Carry on the news report about Durango's plans for recreational marijuana sales under Amendment 64, starting right after its final sentence.
BEGIN Passage provided
By Jim Haug Herald staff writer

Over-the-counter sales of recreational marijuana likely won’t become legal in Durango until June 2014 because a moratorium will be needed to work out the many details and ramifications of Amendment 64, officials suggested Tuesday during a City Council study session.

The Colorado constitutional amendment, which legalized possession of up to an ounce of marijuana as well as the retail sale of pot, got 62 percent of the vote in La Plata County and about 65 percent of the vote within the city of Durango in November.

Because of voter support for legalized pot, City Councilors emphasized they were not out to ban the sale of nonmedical pot forever.

“We’re just trying to get a plan together,” Councilor Sweetie Marbury said.

City Attorney David Smith said state laws on the implementation of Amendment 64 are hazy, noting that they “were slapped together” during the last days of the legislative session. Smith expects the regulations will need to be refined and clarified during the next legislative session in spring 2014.

Under current law, businesses can apply as soon as October for a state license to sell recreational marijuana in January 2014 at the earliest.

But the state licenses also are conditional on approval of local municipalities, which can choose to enact moratoriums to delay the opening of pot shops or choose not to allow them.

Nineteen cities in Colorado already have imposed moratoriums on retail pot sales. Some also have banned marijuana social clubs, according to a memo from Smith.

A local moratorium on recreational marijuana businesses would be in addition to Durango’s moratorium on new business licenses for medical marijuana dispensaries, which is in effect through the end of year.

Officials said they need the marijuana timeout because of the many pending issues and policy questions.

For example, Colorado voters in November will be asked to approve a 15 percent excise tax on nonmedical marijuana and up to a 15 percent special sales tax on nonmedical marijuana.

Local municipalities also could impose a special sales tax, which City Manager Ron LeBlanc suggested would be a “marijuana-access fee.”
END Passage provided
BEGIN Data extract
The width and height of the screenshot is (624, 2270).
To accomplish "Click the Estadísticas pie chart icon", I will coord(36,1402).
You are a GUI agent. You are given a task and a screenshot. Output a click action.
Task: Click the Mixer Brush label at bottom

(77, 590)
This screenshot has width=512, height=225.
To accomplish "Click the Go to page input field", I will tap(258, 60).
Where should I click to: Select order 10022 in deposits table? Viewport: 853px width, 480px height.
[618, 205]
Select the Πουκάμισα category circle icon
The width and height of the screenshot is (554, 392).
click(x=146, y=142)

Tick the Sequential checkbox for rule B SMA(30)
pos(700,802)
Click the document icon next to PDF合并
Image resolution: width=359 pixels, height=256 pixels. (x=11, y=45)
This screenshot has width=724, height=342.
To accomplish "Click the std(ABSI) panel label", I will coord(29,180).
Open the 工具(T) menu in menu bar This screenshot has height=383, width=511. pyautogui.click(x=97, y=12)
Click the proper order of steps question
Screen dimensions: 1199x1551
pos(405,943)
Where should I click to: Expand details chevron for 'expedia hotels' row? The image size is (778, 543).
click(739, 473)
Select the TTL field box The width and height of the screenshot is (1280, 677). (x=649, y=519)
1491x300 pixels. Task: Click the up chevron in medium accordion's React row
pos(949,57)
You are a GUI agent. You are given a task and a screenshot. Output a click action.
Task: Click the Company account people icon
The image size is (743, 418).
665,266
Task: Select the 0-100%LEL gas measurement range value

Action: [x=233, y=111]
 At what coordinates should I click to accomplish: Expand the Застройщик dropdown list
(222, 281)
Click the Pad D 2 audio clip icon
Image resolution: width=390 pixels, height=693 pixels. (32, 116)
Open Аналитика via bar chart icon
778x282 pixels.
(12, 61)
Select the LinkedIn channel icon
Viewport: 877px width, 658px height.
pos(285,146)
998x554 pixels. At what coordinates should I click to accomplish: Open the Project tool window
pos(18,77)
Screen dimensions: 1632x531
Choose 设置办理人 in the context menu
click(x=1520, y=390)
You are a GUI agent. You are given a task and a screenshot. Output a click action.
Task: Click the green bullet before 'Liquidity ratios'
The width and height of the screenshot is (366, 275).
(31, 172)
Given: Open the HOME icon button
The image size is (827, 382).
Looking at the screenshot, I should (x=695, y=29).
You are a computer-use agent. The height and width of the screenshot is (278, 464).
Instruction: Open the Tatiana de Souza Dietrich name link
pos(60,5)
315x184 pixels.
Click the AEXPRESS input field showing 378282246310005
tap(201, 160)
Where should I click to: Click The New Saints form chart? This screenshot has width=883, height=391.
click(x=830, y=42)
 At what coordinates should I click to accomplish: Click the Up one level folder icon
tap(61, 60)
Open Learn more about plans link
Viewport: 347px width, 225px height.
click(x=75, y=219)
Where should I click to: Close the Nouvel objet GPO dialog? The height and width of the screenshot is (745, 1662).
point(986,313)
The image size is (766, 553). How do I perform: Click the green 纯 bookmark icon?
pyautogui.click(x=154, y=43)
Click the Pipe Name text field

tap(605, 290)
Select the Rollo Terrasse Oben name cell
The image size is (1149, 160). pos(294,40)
END Data extract
§ **Result for this exercise**
The amount of taxes on recreational marijuana likely will determine how many retailers get into the business, officials said.

While the tax revenue from marijuana is supposed to go toward school construction, some fear that pot sales will return to the black market or “the street” if the taxes are too onerous.

Durango also could choose to limit recreational marijuana sales to the existing 10 medical marijuana dispensaries in town. Officials wondered if some medical marijuana businesses would convert to recreational sales only.

If medical marijuana dispensaries did go into the recreational side of the business, they would have set up separate entrances, which officials predicted would be too much of a hardship.

Smith wondered if the city would need to zone recreational marijuana to keep pot shops out of high-visibility areas such as Main Avenue.

So far, Durango has been lucky with its medical marijuana businesses, Smith said.

“You don’t drive down Main Avenue and think marijuana is rampant in Durango,” he said.

There are other kinds of business that must be regulated, such as grow centers because marijuana grown for recreation must be kept separate from pot grown for medical marijuana.

The city also could legalize lounges where people gather to smoke pot.

Another type of business is the testing center. Marbury wondered if it was the marijuana equivalent of a “wine-tasting room.”

Instead, it is supposed to be a lab where the potency of marijuana could be measured for labeling purposes so consumers would know how strong their marijuana is, much like a wine label that says 12 percent alcohol.

The marijuana label would indicate just “how good are these brownies?” Councilor Dean Brookie joked.